Task statement:
Lines before the one containing "1071x608 pixels." are left out; that line and every line after it, through the end of the records, are to be reproduced exactly.

##### Record excerpts

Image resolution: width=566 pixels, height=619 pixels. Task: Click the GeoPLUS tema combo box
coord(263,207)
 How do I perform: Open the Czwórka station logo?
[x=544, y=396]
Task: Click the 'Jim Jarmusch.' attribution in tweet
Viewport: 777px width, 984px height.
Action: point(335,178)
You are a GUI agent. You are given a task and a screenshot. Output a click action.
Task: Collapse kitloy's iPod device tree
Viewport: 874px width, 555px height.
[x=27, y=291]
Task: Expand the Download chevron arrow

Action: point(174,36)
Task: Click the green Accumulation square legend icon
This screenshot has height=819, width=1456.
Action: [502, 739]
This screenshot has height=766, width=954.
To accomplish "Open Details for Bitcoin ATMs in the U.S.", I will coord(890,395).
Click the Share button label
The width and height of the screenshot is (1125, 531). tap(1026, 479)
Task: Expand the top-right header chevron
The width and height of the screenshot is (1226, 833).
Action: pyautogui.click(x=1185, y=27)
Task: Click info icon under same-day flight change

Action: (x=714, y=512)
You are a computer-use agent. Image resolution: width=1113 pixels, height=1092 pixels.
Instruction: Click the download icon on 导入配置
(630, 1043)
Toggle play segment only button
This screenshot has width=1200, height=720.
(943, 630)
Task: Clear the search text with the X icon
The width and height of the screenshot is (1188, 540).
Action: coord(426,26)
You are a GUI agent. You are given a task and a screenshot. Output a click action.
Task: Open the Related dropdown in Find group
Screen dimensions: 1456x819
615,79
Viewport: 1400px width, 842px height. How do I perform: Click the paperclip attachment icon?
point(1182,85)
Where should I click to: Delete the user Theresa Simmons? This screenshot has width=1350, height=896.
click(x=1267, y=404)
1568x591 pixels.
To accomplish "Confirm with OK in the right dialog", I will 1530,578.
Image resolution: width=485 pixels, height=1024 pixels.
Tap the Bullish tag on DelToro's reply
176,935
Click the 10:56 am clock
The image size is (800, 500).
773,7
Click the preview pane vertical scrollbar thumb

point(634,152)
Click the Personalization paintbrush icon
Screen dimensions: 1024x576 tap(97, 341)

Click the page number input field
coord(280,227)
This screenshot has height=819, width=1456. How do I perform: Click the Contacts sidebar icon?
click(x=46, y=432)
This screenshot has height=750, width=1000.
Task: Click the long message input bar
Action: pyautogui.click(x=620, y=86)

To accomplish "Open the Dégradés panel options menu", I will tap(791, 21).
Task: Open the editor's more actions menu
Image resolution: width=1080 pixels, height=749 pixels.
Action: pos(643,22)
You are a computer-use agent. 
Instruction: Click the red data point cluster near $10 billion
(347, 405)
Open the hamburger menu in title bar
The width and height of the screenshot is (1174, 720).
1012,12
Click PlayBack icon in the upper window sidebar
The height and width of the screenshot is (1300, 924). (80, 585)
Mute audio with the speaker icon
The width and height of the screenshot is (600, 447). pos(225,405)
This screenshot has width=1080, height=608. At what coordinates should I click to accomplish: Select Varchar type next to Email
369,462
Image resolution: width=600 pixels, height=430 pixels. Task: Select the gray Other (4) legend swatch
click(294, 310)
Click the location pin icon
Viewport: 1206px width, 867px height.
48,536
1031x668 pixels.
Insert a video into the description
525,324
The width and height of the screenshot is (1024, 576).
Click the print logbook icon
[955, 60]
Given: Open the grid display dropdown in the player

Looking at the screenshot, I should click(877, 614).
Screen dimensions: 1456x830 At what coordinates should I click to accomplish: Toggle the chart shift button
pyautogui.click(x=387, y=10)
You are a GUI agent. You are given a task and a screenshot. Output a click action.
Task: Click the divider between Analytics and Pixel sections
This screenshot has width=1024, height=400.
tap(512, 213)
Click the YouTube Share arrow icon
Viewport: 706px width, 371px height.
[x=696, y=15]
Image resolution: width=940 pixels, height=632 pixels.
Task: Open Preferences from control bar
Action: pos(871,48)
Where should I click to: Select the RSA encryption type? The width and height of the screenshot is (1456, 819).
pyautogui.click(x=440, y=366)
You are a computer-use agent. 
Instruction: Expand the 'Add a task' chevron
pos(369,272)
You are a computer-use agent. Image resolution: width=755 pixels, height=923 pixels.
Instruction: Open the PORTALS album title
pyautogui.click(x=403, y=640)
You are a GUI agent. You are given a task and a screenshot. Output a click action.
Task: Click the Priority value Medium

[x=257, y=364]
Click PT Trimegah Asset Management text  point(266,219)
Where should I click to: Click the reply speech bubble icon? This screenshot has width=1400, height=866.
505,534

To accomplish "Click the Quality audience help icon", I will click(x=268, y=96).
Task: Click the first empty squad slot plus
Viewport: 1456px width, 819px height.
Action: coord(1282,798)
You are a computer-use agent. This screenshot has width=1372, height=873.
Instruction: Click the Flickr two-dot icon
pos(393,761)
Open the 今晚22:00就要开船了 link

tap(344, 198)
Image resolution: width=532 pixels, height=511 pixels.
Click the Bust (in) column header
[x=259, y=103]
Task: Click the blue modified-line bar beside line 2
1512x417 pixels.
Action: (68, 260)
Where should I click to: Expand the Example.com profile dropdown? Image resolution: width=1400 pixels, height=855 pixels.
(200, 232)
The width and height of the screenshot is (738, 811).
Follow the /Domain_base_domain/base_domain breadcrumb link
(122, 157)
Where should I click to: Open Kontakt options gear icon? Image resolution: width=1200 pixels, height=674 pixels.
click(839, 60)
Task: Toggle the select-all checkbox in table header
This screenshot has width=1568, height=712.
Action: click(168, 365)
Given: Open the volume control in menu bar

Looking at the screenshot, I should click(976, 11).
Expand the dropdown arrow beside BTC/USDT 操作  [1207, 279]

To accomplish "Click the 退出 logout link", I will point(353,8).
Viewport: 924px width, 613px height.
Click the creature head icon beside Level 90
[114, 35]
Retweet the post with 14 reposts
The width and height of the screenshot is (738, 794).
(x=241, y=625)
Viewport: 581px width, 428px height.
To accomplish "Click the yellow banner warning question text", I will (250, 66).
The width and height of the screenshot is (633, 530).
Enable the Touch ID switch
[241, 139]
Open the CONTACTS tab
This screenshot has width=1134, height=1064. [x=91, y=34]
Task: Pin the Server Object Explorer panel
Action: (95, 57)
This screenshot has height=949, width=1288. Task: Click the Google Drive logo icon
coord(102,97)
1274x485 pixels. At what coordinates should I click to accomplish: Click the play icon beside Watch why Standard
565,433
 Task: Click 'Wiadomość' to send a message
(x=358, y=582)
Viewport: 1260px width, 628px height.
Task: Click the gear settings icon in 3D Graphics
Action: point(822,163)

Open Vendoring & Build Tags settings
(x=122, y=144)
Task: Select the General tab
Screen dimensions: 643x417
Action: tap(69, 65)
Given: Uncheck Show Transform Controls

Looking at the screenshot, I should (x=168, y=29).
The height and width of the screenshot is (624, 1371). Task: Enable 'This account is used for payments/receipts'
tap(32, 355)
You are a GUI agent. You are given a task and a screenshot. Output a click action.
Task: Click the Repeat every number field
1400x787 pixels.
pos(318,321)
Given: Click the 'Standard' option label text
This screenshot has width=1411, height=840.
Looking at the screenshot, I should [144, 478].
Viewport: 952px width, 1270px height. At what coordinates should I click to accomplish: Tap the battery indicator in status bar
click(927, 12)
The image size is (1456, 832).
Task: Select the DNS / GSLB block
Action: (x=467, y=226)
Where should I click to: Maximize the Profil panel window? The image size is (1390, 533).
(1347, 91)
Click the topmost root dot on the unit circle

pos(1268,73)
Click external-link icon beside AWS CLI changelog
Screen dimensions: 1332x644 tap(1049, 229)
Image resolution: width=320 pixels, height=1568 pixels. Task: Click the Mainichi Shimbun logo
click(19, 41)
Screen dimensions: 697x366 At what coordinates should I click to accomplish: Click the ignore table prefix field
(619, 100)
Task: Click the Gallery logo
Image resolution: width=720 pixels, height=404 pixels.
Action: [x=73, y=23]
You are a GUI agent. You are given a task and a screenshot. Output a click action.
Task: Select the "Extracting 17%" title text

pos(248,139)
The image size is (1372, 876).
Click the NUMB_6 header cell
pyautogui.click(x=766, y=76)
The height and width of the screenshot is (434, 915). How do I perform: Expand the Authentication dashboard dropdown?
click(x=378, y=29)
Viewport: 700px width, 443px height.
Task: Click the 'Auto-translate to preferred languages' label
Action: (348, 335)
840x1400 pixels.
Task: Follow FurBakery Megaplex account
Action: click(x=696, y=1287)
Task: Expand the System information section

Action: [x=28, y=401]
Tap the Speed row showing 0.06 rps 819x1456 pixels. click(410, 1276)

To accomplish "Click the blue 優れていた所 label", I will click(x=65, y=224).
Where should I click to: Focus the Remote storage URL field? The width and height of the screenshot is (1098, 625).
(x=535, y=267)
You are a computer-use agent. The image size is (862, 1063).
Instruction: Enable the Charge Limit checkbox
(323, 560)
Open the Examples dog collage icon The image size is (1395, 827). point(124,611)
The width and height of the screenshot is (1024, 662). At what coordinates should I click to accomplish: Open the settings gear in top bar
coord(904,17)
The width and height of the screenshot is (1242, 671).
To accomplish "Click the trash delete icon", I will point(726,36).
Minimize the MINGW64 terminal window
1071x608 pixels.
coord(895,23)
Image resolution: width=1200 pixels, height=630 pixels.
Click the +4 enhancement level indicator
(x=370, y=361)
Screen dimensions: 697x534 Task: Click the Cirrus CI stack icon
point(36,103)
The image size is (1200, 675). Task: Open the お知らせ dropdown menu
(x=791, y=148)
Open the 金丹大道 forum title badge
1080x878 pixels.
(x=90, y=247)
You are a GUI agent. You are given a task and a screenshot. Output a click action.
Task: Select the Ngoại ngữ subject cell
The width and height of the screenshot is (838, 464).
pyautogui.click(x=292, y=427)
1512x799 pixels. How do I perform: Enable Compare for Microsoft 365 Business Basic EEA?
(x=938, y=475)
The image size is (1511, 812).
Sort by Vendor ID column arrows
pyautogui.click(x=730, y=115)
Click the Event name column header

##########

The completed task:
1071x608 pixels.
coord(895,23)
Image resolution: width=1200 pixels, height=630 pixels.
Click the +4 enhancement level indicator
(x=370, y=361)
Screen dimensions: 697x534 Task: Click the Cirrus CI stack icon
point(36,103)
The image size is (1200, 675). Task: Open the お知らせ dropdown menu
(x=791, y=148)
Open the 金丹大道 forum title badge
1080x878 pixels.
(x=90, y=247)
You are a GUI agent. You are given a task and a screenshot. Output a click action.
Task: Select the Ngoại ngữ subject cell
The width and height of the screenshot is (838, 464).
pyautogui.click(x=292, y=427)
1512x799 pixels. How do I perform: Enable Compare for Microsoft 365 Business Basic EEA?
(x=938, y=475)
The image size is (1511, 812).
Sort by Vendor ID column arrows
pyautogui.click(x=730, y=115)
Click the Event name column header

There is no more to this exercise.